Problems with excessive oil consumption in Diesel Engines

Problems with excessive oil consumption in Diesel Engines

Diesel engines offer excellent mileage, durability, longevity and power to get your tough jobs done. With proper operation, care, maintenance, and proper planning for eventual overhauling of certain wear components, a diesel engine can last a very long time. Sometimes problems sneak up on you and it is important to understand what is going on with your equipment. It is either that or getting eating alive by predatory mechanics that smell blood in the water. Being an informed and adept operator of your diesel engine can ensure it operates optimally for as long as possible and prevent dishonest shops from taking advantage of you.

One of the most common indicators of an underlying problem present in your diesel engine is excessive oil consumption. Every diesel engine will have a natural and acceptable amount of oil consumption. Problems arise when the oil consumption exceeds these thresholds.

Some common reasons for excessive oil consumption are as follows:

  • Oil Consumption Cycle – Engines tend to consume more oil if they are brand new or freshly overhauled. One must follow a proper break in process to ensure optimal function after an overhaul. Once broken in properly, oil consumption will subside to normal operating levels until enough wear reemerges in the internal components, notifying that the engine is starting to wear down ( this can be after many hundreds of thousands of miles)

  • Heavier Duty Environment – Heavy loads, extreme conditions, mountainous terrain, marine applications and other factors that contribute to a Diesel Engine increasing the strain on the engine and thus contributing to more oil consumption.

  • Viscosity of Oil – The lower the viscosity of the oil, the higher the consumption.
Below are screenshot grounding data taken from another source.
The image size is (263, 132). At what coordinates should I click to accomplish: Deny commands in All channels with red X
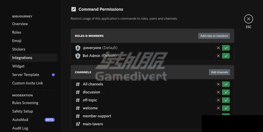[x=218, y=84]
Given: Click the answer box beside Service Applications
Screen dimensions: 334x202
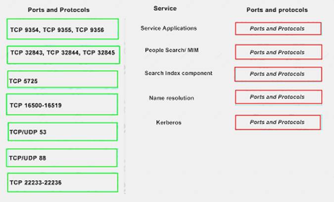Looking at the screenshot, I should [278, 29].
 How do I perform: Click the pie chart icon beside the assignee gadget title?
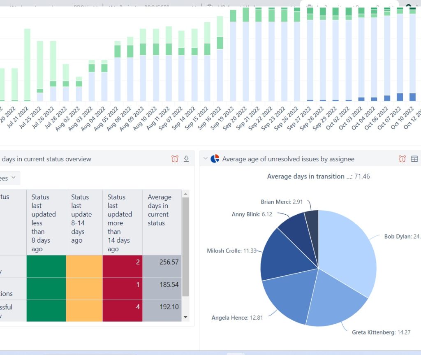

Keep this in mind when performing oil changes.

  • Oil Change Frequency – Try to stay on a strict regimen of oil changes according to OEM specifications. After an overhaul make sure to alter your frequency for at least the first two oil changes after a rebuild. Ideally you want to change your oil once after 500 miles and then again at half your usual interval. So if you normally change oil every 15,000 miles, change it at 7,500 miles on the 2nd oil change. After that you can go back to normal oil change interval frequency. You can learn more about this process in our post about “Optimal Oil Change Intervals after an Overhaul”

  • Leaking Oil – In some case excessive oil consumption can be explained by something as simple as a leak. Usually from the valve cover gasket or oil pan gasket.
Motor Oil Leak
  • Burning Oil –Carbon build up in the cylinders prevents the rings from moving freely. This will cause oil to get past the rings and burn. Using higher quality oil can mitigate this problem.

  • Contaminated Oil – Debris will accumulate in the oil if you do not change the oil and oil filter often. This will cause oil passages in the piston rings, and pistons to clog. This will increase oil consumption and lead to premature wear on bearings, liners, pistons, and piston rings.
a person with greasy hands

Dirty Oil

  • Excessive amount of oil & oil pressure in crankcase – Having to much oil and oil pressure in the engine can lead to oil burn and subsequent carbon build-up on components.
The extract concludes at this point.